In the startup world, it’s no anomaly for companies to offer stock compensation as a means of attracting, motivating, and retaining employees. For those Millennials in tech fortunate enough to be provided equity, the rewards can be a significant wealth-building opportunity. Receiving stock options or other common types of equity compensation can feel like a windfall, but real happiness and success begins with discussions centered around how equity compensation can play a role in your financial life, alongside your values and goals. This sort of financial life planning is what I like to call a holistic approach to managing stock compensation.
Know Your Why
Money and wealth themselves are certainly not the end goal; they’re simply tools that provide the means to your goals. While accumulating wealth can improve your quality of life, there is more to stock compensation than becoming financially well. When you know your why, your efforts point toward something of higher value. What truly matters is what you do with that wealth and how you fit it into funding your personal life goals. When your purpose drives the process, it’s much easier to stay focused on the journey.
Using Equity Compensation to Fund Your Goals
When you receive a stock grant or acquire employer company stock, you gain an ownership interest in the company. Whether you participate in an ESPP or have grants of stock options or RSUs, when your company’s stock price increases your wealth increases, and perhaps substantially.
If you’re looking for a holistic approach to managing your stock compensation, therein lies financial planning. Real financial planning should start with identifying goals. What do you want to do with the proceeds from the eventual sale of the stock? Understand what you want and need out of life – and the role equity compensation can play in building your wealth toward those life goals. For many Millennials in tech, that could look like starting a business, creating a nest egg for your heirs, providing meaningful experiences for yourself and your family, and the list goes on.
Managing your stock compensation meshes with the many moving pieces of your financial life. These areas may include cash-flow needs, retirement security, income taxes, investment strategy, estate planning, and job tenure, along with company and legal requirements (i.e., lockup periods).
Understand What You Own
There are different forms of equity compensation, so it’s crucial to know what you own. Stock options give you the option to buy company shares at the exercise price, while RSU’s involve a direct transfer of shares to grant recipients.
The intricacies of equity compensation taxation can easily catch the smartest, most organized person by surprise, so it’s essential to determine how you will handle them over time. Some factors that can affect your tax bill include:
- Whether you have ISOs, NSOs, or RSUs
- How long you’ve held the stock
- Your income bracket
- The price when you bought the stock and how much they’re worth when you sell them (if they were options)
- State of residency
Remain aware of your choices, the term of your options, vesting rules, and the tax and lost-gains consequences of your exercise decisions. Once you’ve figured out how your equity compensation works and how it will be taxed, you can then decide what it’s worth.

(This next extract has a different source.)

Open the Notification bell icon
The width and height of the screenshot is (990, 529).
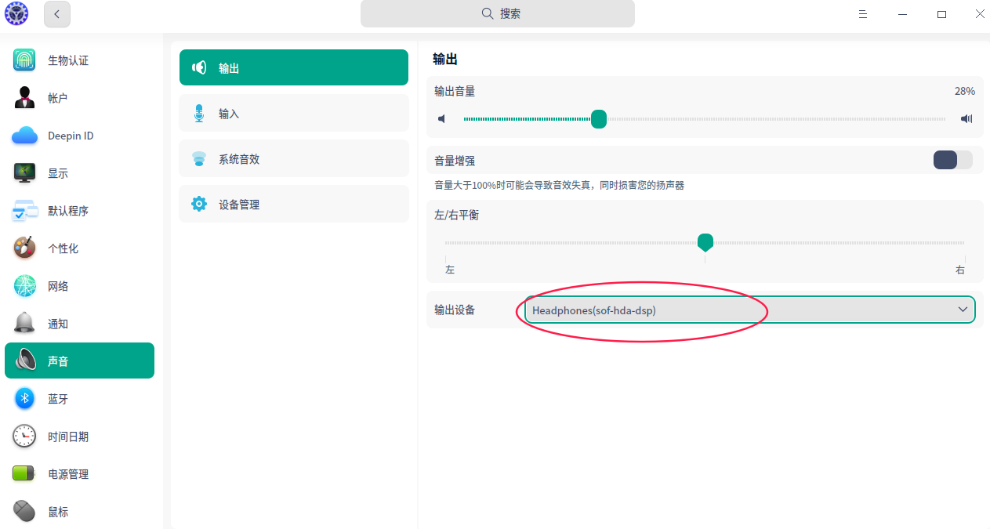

It’s natural to be excited about the value of your company — after all, you work there for a reason! Considering human nature, it’s not uncommon for employees to be overconfident in their estimates of their company’s performance. “But what if I work for a tech giant or unicorn?” I hate to break it to you, but even the top dogs can fall victim to a market decline or some other unforeseen event when you need the money.
Having an ownership interest in any company means that you’re taking on the potential risks and rewards of being a shareholder. By owning company stock, you’re subject to both general market risk and company-specific risk (i.e., significant drop in share prices due to weak quarterly earnings report). It’s essential to be aware of the risk of overexposure when managing company equity.
An advantageous approach to reducing the risk of concentrated positions is to sell the stock and diversify it into other investments. That doesn’t mean you have to sell all the stock and it certainly doesn’t have to happen right away. You might want to diversify over the course of a few years, and you’ll want to do it in the most tax-efficient way. Along with a trusted financial planner, you’ll also want to add a knowledgable tax professional to your arsenal. Trust me, this is a decision you won’t regret.